▶ _Uso das informações_:
A: Imprima o trecho do texto sobre os mortos da epidemia entre "Convivemos com o" e "uns dos outros.", inclusive.
B: Dê seguimento ao texto sobre os mortos da epidemia a partir da última frase apresentada.

▶ _Trecho exibido_:
──────────────────────────────

Mais de cem mil mortos. Como uma bomba atômica, em Hiroshima. Não são mera estatística. Muitas mortes poderiam ter sido evitadas, dizem os médicos. Não se trata então de mortes, e sim de crimes. Há responsáveis que um dia terão que responder por elas. Eles sabem o que fizeram. Ninguém fala pelos mortos, eles falam por si. Resta saber quem vai ouvi-los.
Convivemos com o horror esterilizado em estatísticas diárias, mesmo se a mídia combate a epidemia com informação e mantém viva a indignação. Todos perdemos a existência real, não só os mortos transformados em números e enterrados em covas rasas. Também os sobreviventes, uma população incorpórea, bustos que se encontram no zoom encenando uma falsa normalidade. Essa vida imaterial cria uma distância entre nós e a realidade, improviso de sobrevivência que, por um lado, nos salva, uma salvação precária que logo se esfuma, por outro, amplia a dor da perda do convívio e a nostalgia do momento em que, passado o perigo, reencarnados, cairemos nos braços uns dos outros.

──────────────────────────────

▶ _Dados exibidos_:
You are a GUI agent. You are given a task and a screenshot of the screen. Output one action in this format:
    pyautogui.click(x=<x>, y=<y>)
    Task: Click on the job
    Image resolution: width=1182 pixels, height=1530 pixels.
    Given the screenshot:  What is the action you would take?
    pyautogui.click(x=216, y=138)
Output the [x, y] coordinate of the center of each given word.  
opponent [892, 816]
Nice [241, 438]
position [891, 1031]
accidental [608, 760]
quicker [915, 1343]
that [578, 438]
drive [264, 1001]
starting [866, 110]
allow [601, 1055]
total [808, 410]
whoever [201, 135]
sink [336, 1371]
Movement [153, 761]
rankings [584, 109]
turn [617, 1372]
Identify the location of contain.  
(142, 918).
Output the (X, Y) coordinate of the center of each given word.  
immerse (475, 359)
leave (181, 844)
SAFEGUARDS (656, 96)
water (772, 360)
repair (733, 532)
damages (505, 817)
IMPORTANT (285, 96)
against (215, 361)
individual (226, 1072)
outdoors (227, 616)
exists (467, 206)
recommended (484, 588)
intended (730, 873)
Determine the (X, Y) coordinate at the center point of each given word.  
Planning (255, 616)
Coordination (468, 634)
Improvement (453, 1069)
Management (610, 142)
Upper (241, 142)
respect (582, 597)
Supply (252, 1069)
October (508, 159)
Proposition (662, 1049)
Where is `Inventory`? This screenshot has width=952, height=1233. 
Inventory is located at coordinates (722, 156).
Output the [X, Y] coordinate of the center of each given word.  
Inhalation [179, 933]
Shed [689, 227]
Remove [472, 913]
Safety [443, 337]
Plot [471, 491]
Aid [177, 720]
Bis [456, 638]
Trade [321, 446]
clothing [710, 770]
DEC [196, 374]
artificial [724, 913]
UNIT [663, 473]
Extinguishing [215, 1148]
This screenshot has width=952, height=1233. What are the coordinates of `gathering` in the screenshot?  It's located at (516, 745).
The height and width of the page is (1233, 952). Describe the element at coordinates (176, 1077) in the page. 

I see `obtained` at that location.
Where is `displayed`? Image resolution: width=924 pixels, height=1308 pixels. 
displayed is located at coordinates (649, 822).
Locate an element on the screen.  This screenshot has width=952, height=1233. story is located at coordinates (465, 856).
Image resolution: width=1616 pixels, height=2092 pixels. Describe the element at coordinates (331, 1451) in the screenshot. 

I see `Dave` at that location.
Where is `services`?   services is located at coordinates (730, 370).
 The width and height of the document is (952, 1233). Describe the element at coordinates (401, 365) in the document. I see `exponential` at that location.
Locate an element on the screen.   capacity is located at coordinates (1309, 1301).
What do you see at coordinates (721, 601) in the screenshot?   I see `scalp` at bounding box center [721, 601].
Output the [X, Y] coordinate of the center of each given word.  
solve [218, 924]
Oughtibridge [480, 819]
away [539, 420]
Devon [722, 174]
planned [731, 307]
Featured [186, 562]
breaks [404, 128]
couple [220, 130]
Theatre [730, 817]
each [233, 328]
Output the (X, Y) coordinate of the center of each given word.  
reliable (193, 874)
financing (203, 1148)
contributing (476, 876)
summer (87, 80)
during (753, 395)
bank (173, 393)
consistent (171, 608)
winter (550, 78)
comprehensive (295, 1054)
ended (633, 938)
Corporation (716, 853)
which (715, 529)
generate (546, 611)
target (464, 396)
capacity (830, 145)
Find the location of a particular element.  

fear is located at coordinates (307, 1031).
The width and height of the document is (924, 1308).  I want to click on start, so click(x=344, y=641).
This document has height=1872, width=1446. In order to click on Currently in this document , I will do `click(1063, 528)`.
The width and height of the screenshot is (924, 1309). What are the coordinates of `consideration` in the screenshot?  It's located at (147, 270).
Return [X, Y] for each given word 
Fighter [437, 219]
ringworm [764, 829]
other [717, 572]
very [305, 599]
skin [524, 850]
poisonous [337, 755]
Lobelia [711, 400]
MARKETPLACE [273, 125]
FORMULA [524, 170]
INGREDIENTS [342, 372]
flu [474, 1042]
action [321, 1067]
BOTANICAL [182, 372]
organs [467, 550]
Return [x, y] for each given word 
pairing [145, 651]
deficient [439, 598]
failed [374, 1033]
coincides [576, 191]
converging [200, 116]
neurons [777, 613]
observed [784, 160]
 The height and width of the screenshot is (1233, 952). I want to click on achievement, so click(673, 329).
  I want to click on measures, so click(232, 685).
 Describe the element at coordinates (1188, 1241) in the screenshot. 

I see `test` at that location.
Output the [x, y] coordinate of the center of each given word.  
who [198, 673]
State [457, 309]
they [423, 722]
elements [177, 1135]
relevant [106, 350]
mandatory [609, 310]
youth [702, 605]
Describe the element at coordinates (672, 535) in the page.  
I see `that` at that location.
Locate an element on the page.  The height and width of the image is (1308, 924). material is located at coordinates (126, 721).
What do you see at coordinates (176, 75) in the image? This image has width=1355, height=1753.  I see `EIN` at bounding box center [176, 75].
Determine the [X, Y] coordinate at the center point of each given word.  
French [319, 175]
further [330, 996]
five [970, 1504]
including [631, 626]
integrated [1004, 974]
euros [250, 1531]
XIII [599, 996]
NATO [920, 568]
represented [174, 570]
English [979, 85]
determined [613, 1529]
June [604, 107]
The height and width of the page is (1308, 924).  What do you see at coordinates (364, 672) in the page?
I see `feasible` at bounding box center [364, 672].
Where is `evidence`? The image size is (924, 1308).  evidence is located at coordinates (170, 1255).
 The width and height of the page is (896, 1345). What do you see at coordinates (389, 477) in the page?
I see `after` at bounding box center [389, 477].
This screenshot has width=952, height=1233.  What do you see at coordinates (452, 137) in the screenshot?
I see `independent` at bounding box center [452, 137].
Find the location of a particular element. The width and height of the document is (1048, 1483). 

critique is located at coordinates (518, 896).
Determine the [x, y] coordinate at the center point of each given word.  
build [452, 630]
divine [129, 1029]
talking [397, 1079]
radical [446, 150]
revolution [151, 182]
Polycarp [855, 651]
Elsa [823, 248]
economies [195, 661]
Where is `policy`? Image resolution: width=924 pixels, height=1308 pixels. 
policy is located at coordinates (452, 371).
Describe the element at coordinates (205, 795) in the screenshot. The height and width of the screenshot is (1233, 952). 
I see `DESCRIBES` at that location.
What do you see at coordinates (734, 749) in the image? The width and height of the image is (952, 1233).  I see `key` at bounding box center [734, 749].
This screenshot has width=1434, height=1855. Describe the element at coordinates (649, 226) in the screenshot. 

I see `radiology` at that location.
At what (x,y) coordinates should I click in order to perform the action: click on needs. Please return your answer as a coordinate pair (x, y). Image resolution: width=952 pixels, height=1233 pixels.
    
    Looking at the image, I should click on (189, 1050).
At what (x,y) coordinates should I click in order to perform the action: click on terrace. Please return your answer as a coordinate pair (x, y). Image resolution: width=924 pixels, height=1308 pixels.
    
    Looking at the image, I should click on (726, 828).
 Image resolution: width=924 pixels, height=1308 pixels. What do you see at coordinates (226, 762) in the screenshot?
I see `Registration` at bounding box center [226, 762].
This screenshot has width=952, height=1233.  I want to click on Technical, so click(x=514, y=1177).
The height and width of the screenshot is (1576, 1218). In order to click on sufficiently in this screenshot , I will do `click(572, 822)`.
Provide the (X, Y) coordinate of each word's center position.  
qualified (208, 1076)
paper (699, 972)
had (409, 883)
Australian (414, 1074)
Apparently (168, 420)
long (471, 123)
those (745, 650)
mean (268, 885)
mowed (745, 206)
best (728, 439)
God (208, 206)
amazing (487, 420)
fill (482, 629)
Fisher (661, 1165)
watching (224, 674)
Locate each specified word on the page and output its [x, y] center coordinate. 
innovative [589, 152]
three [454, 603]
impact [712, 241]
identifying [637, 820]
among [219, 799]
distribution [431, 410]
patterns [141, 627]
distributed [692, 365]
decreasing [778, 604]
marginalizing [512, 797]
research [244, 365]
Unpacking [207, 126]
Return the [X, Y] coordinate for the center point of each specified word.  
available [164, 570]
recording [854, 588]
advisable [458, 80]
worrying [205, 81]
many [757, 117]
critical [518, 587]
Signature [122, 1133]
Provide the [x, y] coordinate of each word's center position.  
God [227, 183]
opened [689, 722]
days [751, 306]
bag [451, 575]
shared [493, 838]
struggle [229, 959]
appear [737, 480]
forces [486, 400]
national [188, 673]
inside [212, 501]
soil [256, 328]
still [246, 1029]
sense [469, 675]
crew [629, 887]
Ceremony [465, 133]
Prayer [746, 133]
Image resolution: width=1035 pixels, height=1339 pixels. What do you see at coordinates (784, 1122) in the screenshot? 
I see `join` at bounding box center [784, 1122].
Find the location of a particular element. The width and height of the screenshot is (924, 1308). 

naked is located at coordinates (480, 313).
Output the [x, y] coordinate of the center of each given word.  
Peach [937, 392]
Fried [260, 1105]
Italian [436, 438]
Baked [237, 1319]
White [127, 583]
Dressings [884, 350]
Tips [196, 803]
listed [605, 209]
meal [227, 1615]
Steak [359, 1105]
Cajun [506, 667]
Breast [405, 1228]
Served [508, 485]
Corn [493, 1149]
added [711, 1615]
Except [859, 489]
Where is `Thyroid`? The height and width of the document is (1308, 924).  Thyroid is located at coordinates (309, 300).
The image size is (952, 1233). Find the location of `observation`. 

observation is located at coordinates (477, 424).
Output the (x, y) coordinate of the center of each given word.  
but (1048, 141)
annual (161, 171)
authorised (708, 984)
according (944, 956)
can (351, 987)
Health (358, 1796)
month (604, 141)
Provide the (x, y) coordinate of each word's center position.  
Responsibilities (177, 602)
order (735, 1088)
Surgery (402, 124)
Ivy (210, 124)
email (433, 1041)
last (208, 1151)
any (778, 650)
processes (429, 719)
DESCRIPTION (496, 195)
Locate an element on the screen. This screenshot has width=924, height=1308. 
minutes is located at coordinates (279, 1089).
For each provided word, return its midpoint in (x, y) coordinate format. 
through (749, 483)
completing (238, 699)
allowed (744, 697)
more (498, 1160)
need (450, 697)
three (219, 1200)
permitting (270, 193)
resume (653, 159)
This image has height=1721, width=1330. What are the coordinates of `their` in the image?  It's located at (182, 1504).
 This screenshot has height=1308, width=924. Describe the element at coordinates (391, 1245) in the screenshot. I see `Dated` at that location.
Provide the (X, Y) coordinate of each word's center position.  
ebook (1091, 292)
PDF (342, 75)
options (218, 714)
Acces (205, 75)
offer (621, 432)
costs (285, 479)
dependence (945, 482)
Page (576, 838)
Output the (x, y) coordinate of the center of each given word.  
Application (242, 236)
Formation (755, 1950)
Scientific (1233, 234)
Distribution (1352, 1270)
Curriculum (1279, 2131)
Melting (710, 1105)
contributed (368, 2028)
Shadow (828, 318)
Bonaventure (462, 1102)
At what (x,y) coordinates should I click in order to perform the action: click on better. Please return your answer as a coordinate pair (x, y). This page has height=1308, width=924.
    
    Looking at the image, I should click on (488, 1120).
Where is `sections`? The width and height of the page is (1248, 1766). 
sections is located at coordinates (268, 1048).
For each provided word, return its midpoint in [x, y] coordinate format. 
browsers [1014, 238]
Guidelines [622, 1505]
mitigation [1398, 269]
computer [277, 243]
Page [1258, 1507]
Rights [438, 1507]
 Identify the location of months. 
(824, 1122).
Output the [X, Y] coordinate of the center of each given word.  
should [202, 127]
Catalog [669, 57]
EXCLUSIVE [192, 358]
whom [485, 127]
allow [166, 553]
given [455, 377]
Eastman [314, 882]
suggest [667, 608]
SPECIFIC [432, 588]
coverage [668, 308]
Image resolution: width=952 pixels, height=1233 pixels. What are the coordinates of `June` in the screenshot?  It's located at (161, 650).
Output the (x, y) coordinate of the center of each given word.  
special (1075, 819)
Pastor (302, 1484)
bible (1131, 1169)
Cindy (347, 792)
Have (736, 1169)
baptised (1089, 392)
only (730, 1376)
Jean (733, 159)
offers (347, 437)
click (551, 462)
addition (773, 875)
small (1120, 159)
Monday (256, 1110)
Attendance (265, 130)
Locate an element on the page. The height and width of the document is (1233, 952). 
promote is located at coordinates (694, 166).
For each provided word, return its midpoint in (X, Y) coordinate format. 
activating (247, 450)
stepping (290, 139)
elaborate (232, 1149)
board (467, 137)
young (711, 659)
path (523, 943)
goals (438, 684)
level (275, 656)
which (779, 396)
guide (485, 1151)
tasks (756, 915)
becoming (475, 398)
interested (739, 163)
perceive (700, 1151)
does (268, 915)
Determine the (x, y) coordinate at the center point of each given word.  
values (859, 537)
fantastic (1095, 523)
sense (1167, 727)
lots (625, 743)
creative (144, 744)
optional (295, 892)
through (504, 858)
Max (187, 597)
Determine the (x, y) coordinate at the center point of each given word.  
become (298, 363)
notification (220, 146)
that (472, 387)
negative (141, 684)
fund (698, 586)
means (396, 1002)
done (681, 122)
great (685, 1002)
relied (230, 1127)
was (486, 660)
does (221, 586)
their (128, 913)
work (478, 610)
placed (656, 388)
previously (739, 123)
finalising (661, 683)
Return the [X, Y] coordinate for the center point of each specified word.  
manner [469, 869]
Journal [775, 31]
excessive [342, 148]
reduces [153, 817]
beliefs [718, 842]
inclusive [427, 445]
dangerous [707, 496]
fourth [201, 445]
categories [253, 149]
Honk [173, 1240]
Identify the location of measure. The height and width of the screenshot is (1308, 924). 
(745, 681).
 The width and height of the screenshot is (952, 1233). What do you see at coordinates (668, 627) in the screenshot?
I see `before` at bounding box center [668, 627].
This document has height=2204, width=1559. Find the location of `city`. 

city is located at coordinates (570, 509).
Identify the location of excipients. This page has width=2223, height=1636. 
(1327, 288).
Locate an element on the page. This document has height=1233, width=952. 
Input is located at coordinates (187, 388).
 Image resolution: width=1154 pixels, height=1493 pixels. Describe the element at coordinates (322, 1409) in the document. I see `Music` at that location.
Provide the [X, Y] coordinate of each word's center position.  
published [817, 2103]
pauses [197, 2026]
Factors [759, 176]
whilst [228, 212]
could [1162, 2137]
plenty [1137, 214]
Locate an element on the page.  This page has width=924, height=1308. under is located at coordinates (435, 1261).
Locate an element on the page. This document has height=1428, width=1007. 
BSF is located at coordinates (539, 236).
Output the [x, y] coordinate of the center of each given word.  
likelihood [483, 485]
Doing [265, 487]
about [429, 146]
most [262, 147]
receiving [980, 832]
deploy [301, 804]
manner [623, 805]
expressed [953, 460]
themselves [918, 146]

──────────────────────────────

▶ _Respostas por tarefa_:
A:
Convivemos com o horror esterilizado em estatísticas diárias, mesmo se a mídia combate a epidemia com informação e mantém viva a indignação. Todos perdemos a existência real, não só os mortos transformados em números e enterrados em covas rasas. Também os sobreviventes, uma população incorpórea, bustos que se encontram no zoom encenando uma falsa normalidade. Essa vida imaterial cria uma distância entre nós e a realidade, improviso de sobrevivência que, por um lado, nos salva, uma salvação precária que logo se esfuma, por outro, amplia a dor da perda do convívio e a nostalgia do momento em que, passado o perigo, reencarnados, cairemos nos braços uns dos outros.

B:
O preço da sobrevivência será nunca mais escamotear a existência da morte, assim como a urgência e o valor da vida. Ninguém sairá ileso desse mundo virado pelo avesso. Cem mil mortos marcam para sempre a história de um país como a sua maior tragédia e, como uma cicatriz, as gerações que estão vivendo esse pesadelo. A menos que tenhamos nos transformados todos em robôs de nós mesmos.
Não podemos mais ser quem éramos e, ainda não podendo ser outra pessoa, hoje habitamos uma terra de ninguém. Vai passar, sairemos desse território psíquico inóspito.
No fim do túnel brilha uma vacina. Essa promessa pede resiliência e cuidados redobrados. É o mínimo que devemos aos cientistas. Não vamos morrer na praia. A ciência, ao contrário das religiões que se apoiam em dogmas e certezas, trabalha com autocorreção, ensaio e erro — exceto, é claro, na Rússia que faz milagres — e assim progride. Seus tempos não são os das nossas urgências. Que sejam então os das nossas esperanças.